-------- Selected excerpt --------

Tibet is an ancient civilization with its own rich cultural and religious
Tibet, one of the world's most extra-ordinary destinations where indeed adventure lurks around every corner. Its name the "Roof of the world" is not a mere statement. The valley bottoms of Tibet are higher than the highest mountains elsewhere. Lying at the centre of Asia, Tibet has an area of over 2.5 million square kilometers at an average altitude of 14,000 feet above sea level. This vast arid plateau contains the earth's highest mountains and greatest river valleys makes up the physical homeland of 6 million Tibetans.
Tibet is an ancient civilisation with its own rich cultural and religious past. Tibet and China have a long history and for short periods of time over the last 2000 years Tibet has come under the rule of China. At other times both states were ruled by the Mongol empire. In 1949 China claimed Tibet as part of the 'motherland' despite distinct differences in culture, language, identity, government, and legal status. Unfortunately the occupation of Tibet represents brutal repression, colonial occupation, and military domination.

--------

● **Requests**
a - According to the passage about Tibet, what is Tibet's average altitude?
b - Reproduce the passage about Tibet word for word from "Tibet is an ancient civilization" up to and including "6 million Tibetans.".
The data after this point isn't needed.

-------- Recorded information --------

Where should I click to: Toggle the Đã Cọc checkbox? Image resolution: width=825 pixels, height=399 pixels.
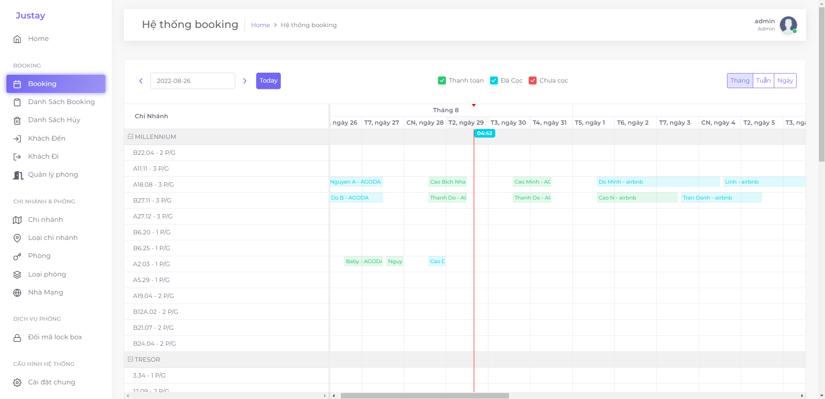pos(494,80)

--------

● **The replies**
a - 14,000 feet above sea level.

b -
Tibet is an ancient civilization with its own rich cultural and religious
Tibet, one of the world's most extra-ordinary destinations where indeed adventure lurks around every corner. Its name the "Roof of the world" is not a mere statement. The valley bottoms of Tibet are higher than the highest mountains elsewhere. Lying at the centre of Asia, Tibet has an area of over 2.5 million square kilometers at an average altitude of 14,000 feet above sea level. This vast arid plateau contains the earth's highest mountains and greatest river valleys makes up the physical homeland of 6 million Tibetans.